--- TEXT TO READ ---
════════════════════

# 977 caboose



## newnshy (Feb 5, 2020)

how do you disassemble chassis from the body? It has the medal man.I can't figure out how to slide the man out of the slot


----------



## AmFlyer (Mar 16, 2012)

The instructions for disassembly are in the Factory Service Manual along with an exploded view. It is best if you look at them as there are a few tricks to disassembly.
Go to myflyertrains.org, then Gilbert paper, then click on the manual. Go to the section "Accessories and Action Cars", the 977 starts on page 23.
To remove the pins first heat them a little with the tip of a soldering iron to very slightly soften the plastic of the caboose shell.


----------



## newnshy (Feb 5, 2020)

AmFlyer said:


> The instructions for disassembly are in the Factory Service Manual along with an exploded view. It is best if you look at them as there are a few tricks to disassembly.
> Go to myflyertrains.org, then Gilbert paper, then click on the manual. Go to the section "Accessories and Action Cars", the 977 starts on page 23.
> To remove the pins first heat them a little with the tip of a soldering iron to very slightly soften the plastic of the caboose shell.

════════════════════

--- RECORDED DATA ---
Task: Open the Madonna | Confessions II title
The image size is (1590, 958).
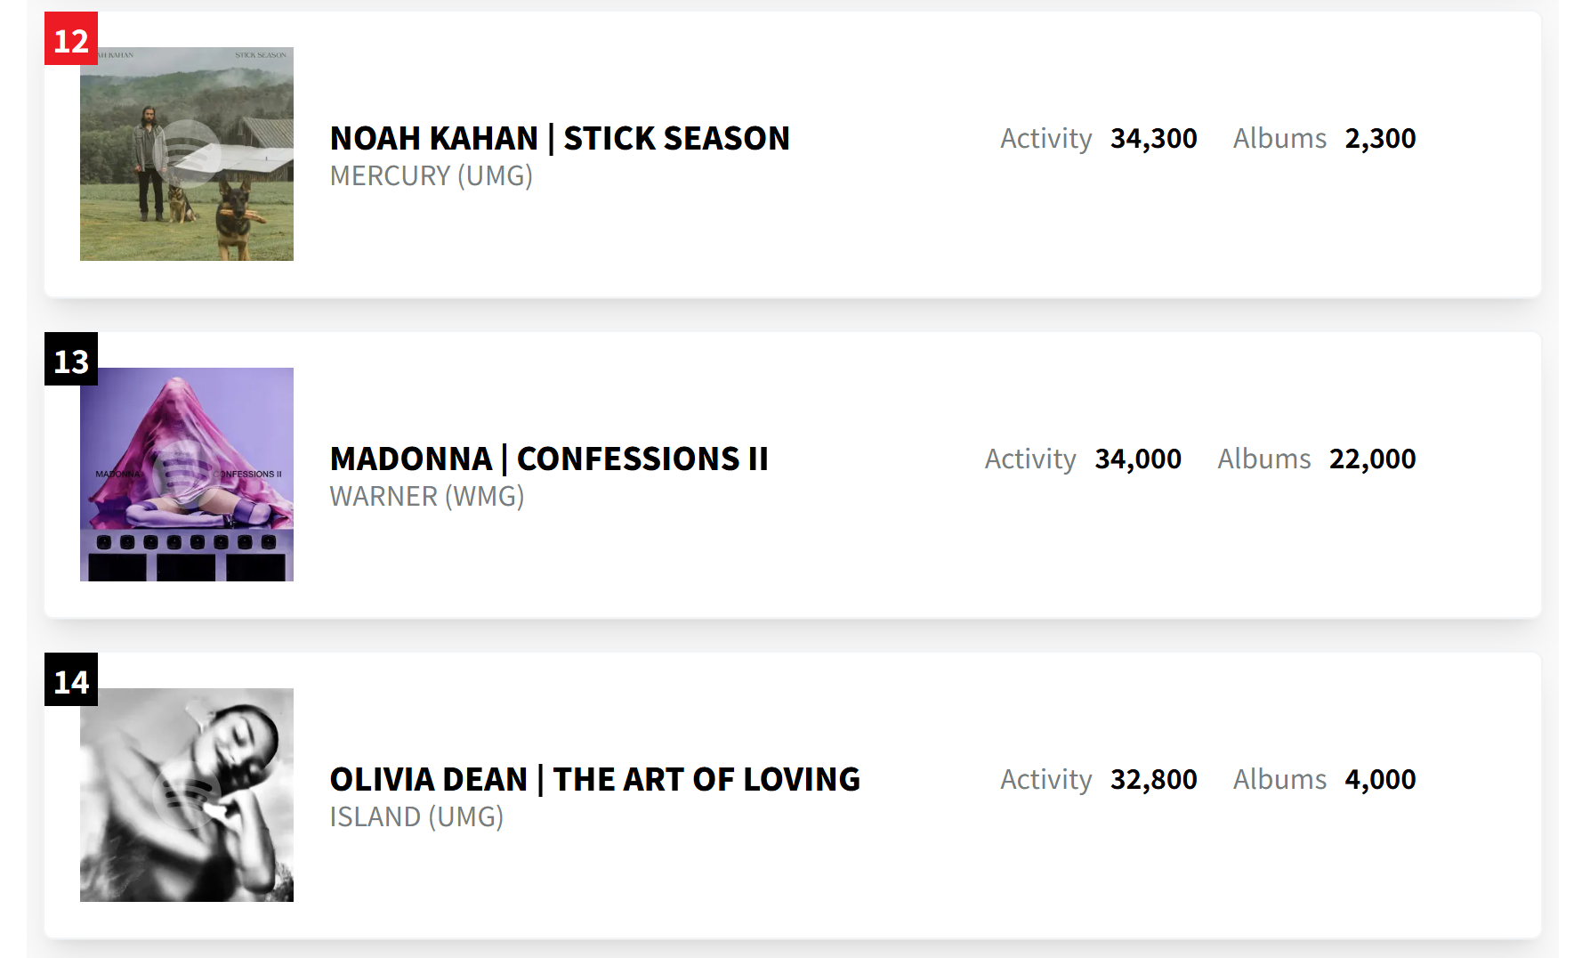Action: coord(549,459)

════════════════════

--- EXERCISE TASKS ---
1) In the caboose thread, print the passage from "how do you disassemble" to "(Mar 16, 2012)".
2) Answer these questions about the caboose thread:
(a) Which manual contains the disassembly instructions?
(b) On what page does the 977 start?
(c) What tool is used to heat the pins?
3) Can you pick up the thread on disassembling the 977 caboose from where it stops?
The data has nothing to do with the caboose thread.

--- ANSWERS PROVIDED ---
1)
how do you disassemble chassis from the body? It has the medal man.I can't figure out how to slide the man out of the slot


----------



## AmFlyer (Mar 16, 2012)

2)
(a) The Factory Service Manual
(b) Page 23
(c) A soldering iron (its tip)

3)
Thanks for the info!


----------



## AmFlyer (Mar 16, 2012)

Let us know how it all works when you are done.


----------



## mopac (Feb 24, 2011)

I have a 977 but have not took it apart. My 977 works well but does a lot of buzzing.
Enough I might take it apart and unhook one of the power wires. The little man will
not move then, but it won't buzz. I have heard if you change power from AC to DC
to the caboose coil the buzzing will stop.


----------



## AmFlyer (Mar 16, 2012)

Or stay with AC track power and wire a small bridge rectifier between the power pickups and the solenoid inside the caboose.


----------



## newnshy (Feb 5, 2020)

AmFlyer said:


> Let us know how it all works when you are done.


Everything is back together and works fine. I ordered a 4amp full bridge rectifier 50 volts from radio shack online to stop the buzzing noise. It was a little hard bending the tabs on end fence rails on the body without breaking some thing else but I got it. The myflyertrains .org had all the info to do the job.


----------



## AmFlyer (Mar 16, 2012)

Great! Now you can enjoy the 977 in silence. 4A is way more than adequate, it will run the engine. Half an amp is good for the 944 but they are harder to find unless purchased in quantity.


----------



## AmFlyer (Mar 16, 2012)

Another thing, Welcome to the MTF!!! Glad to have you here!


----------



## newnshy (Feb 5, 2020)

AmFlyer said:


> Another thing, Welcome to the MTF!!! Glad to have you here!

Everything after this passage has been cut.